With greater attention focused on elevating the in-store experience through improved customer service, several industry experts expect an uptick in workforce and labor management investments. The days of trimming store staff to cut costs are done; retailers now recognize the need to have more associates on the floor engaging shoppers — often by using mobile technology.

Mobile’s role
Another segment expected to benefit is POS hardware and software. “The market continues to grow as POS technologies rapidly change in individual segments ... new store concepts and greater penetration of PC-based POS continue to offset [mobile and e-commerce] challenges as the point-of-sale remains the center of the customer interaction,” says Greg Buzek, president of IHL Group.

Despite pressure from mobile devices and the perception that mobile POS is poised to overtake the traditional point-of-sale terminal, IHL reported that overall penetration of POS devices rose 3.9 percent in North America last year.

Buzek expects mobile POS to continue gaining traction, yet expresses ongoing concerns about security and high-volume transactions. “Mobile POS hardware is currently additive,” he says. “The challenge is to be sure the systems in place can support it when a retailer is ready to add it to the mix.”

He sees mobile devices rolling out first to sales managers. “The technology has huge bang for the buck in terms of getting the sales manager out from behind a backroom desk,” he says. “And we know the value of putting a mobile phone or tablet in the hands of sales associates — immediately they have access to more information that can aid selling.”

Brendan O’Meara, managing director of the worldwide retail sector for Microsoft, ties increased mobile spending to retailers’ renewed emphasis on consumer engagement. “Retailers tell us that they want to deliver more personalized, relevant experiences as they interact with customers,” he says. “Being able to access customer and product data via mobile tablets allows them to be more dynamic.”

Puleri describes retailers’ mobile objective from a more nuanced point of view. “When mobile burst on the scene, retail CEOs wanted their brand to have an app,” she says. “Led by consumer behavior, they’ve now found that consumers don’t want to download an app. They want the retailers’ website to work from their mobile device.”

The C-suite connection
As digital business savvy becomes a retail imperative, industry experts expect the relationship between the CIO and the CMO to be nurtured. How this affects IT spending varies widely from company to company, yet the consensus is that CIOs and CMOs need to work better together.

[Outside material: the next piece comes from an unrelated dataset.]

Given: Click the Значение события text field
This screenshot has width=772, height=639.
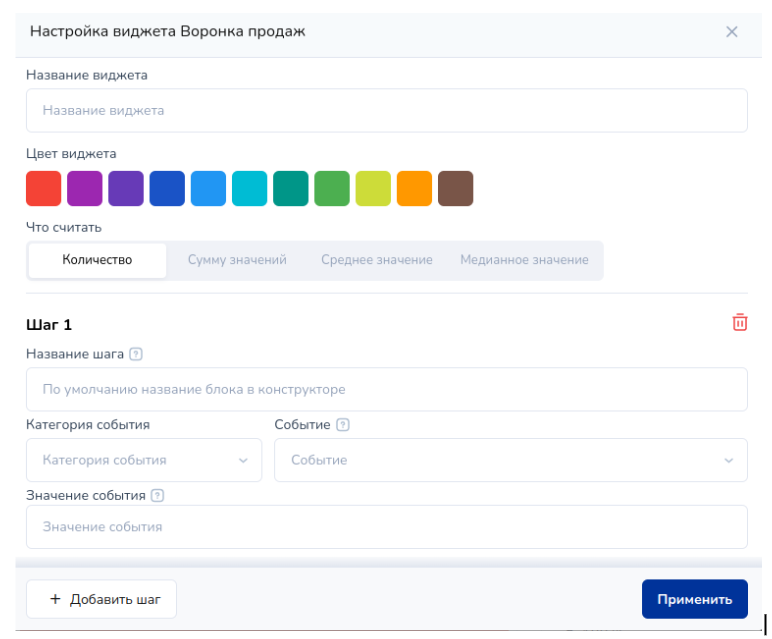Looking at the screenshot, I should (386, 527).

“CMOs need more data and/or science to do their job,” says Tim Hood, vice president and chief solution architect for Retail SAP AG. “It’s through the power of leveraging Big Data that marketing has netted greater insight to what customers are buying and what they want to buy. We’ve seen marketing sidestep IT in the past, and it doesn’t always work. A strong partnership between IT and marketing is essential to connecting with today’s customers.”

Roster concurs, noting that revenue growth and mastering customer data are irrevocably linked. “Neither can deliver the digital promise of retail to consumers unless they work together,” he says.

Gartner predicts that by 2017, CMOs will spend more on technology than their counterpart CIOs. Whether or not that comes to pass, several industry watchers look for a sizable lift in tech spend.

While CIOs’ objectives for the next 12 to 18 months are largely tied to channel integration and merchandising systems, Lori Schafer, executive advisor for SAS Institute’s Retail Practice, reports that CEOs are likely to be pushing for more cutting-edge technologies. “The one topic that every CEO wants to talk about is mobile in the stores,” she says, and “They want it done yesterday because they know how pervasive mobile has become. They want the sales manager to use mobile, they want mobile devices in sales associates’ hands and they want mobile POS to be an option.”

Schafer says she also hears CEOs “talk more about making changes to the infrastructure to be sure the stores allow Wi-Fi. ... If a customer is able to log in while they’re shopping, retailers have a new means of connecting with them and pushing out relevant messaging.”